Analogies can be powerful tools in both explaining and misrepresenting a complex topic. What methodology works well for finding good analogies and how does one figure out whether an analogy is well suited for a specific audience?

3 Answers 3


You can eliminate many inappropriate metaphors by asking yourself a question: "Will the people in this audience understand this metphor?" I can't tell you how many American sports metaphors I've wanted to put into my presentations, only to take them out after a moment's pause to consider my international audience.

Ask a few members of the audience for their opinions.

Finally, I've found that metaphors are awful for persuading.
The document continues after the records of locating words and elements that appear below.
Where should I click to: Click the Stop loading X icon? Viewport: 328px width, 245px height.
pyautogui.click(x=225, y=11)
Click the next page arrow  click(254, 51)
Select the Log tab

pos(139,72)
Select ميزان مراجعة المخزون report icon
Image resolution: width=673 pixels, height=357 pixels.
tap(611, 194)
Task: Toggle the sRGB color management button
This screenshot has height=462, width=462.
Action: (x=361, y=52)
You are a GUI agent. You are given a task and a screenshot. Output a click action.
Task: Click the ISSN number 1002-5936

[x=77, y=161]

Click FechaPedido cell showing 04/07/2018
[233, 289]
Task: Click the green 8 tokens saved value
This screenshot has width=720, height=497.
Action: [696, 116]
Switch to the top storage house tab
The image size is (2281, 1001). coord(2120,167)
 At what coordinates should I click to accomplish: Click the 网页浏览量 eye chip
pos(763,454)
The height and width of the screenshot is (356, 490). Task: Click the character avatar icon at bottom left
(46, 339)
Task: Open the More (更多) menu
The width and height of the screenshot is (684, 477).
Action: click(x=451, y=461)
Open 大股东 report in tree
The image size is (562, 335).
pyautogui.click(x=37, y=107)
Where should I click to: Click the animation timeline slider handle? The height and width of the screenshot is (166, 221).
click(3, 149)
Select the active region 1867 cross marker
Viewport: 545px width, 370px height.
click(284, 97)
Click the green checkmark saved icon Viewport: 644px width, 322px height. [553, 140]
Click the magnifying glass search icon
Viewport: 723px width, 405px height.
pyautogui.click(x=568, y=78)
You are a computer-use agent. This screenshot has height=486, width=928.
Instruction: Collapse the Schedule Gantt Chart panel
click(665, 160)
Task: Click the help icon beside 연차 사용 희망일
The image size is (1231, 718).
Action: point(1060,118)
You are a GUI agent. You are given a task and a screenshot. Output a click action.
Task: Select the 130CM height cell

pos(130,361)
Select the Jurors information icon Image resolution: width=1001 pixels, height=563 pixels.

They can be useful to explain new ideas to a generally sympathetic audience. But people who are skeptical of your ideas are likely focus immediatetely in the faults in the analogy.


Analogies should be things that your audience will understand, preferably something that they are familiar with and deal with regularly. For example, I tutor talmud, which consists almost entirely of concepts which are explained by analogy. When teaching kids, I use analogies revolving around sports, and XBox. When studying with businessmen, the analogies come from financial instruments and shell corporations. Just last week I was studying with a programmer so we constructed the arguments in terms of a tree.


Personally, I had experienced some unpleasant moments with students complaining that they were getting prose instead of (hard) facts because I am a bad teacher. A couple of troublemakers are able to ruin the whole lesson.